## TASK DIRECTIONS:
Only the lines with "agent" in the entries below belong in the answer; please copy them.

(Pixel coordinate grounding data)
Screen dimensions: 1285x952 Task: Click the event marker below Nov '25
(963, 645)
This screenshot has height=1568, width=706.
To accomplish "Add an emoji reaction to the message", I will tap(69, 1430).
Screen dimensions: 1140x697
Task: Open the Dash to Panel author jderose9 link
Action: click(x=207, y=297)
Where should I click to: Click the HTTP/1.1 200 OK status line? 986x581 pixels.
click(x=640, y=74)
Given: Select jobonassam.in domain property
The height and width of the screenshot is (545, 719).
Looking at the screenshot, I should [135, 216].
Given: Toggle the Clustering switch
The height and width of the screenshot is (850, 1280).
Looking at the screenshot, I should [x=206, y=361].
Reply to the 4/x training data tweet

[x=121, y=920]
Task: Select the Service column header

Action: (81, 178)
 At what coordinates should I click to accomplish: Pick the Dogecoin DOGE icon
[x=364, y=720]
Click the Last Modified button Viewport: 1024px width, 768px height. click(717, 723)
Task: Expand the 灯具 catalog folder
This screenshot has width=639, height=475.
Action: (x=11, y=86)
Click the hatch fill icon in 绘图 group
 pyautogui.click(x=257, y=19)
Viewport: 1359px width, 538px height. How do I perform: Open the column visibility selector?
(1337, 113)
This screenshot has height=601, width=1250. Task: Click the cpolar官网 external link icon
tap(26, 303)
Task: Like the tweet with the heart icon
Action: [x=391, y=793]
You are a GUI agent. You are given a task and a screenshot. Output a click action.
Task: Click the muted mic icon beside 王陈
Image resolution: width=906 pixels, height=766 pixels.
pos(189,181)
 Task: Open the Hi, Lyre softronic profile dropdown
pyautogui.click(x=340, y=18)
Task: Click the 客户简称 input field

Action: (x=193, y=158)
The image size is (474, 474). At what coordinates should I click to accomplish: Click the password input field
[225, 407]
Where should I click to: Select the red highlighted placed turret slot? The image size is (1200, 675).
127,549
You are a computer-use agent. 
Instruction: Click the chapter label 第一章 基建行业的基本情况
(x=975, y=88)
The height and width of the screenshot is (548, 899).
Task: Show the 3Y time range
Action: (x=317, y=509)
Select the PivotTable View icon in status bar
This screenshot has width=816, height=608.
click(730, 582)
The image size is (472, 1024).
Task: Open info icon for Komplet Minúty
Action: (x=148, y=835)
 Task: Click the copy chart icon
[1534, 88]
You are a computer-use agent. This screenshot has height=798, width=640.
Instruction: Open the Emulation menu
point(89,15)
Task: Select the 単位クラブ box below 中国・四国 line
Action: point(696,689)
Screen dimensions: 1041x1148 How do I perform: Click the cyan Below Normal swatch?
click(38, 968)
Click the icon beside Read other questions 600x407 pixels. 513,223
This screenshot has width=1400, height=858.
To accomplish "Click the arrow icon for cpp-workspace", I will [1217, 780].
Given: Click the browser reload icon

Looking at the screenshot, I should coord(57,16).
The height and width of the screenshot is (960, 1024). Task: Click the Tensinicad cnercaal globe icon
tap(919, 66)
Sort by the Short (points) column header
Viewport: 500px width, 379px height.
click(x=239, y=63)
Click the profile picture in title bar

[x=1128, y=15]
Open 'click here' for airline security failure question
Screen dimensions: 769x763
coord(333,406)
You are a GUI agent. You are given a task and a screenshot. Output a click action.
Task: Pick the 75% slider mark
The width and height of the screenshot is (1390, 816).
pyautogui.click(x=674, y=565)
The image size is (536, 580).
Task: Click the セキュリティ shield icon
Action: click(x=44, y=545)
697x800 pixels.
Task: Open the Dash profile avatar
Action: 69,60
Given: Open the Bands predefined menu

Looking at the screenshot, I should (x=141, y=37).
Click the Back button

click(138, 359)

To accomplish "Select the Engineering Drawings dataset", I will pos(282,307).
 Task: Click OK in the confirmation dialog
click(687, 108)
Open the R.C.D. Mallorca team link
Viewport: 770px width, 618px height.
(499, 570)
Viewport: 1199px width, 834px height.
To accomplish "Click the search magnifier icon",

## SOLUTION TO THE EXERCISE:
You are a GUI agent. You are given a task and a screenshot. Output a click action.
You are a computer-use agent. 
You are a computer-use agent. This screenshot has height=798, width=640.
You are a GUI agent. You are given a task and a screenshot. Output a click action.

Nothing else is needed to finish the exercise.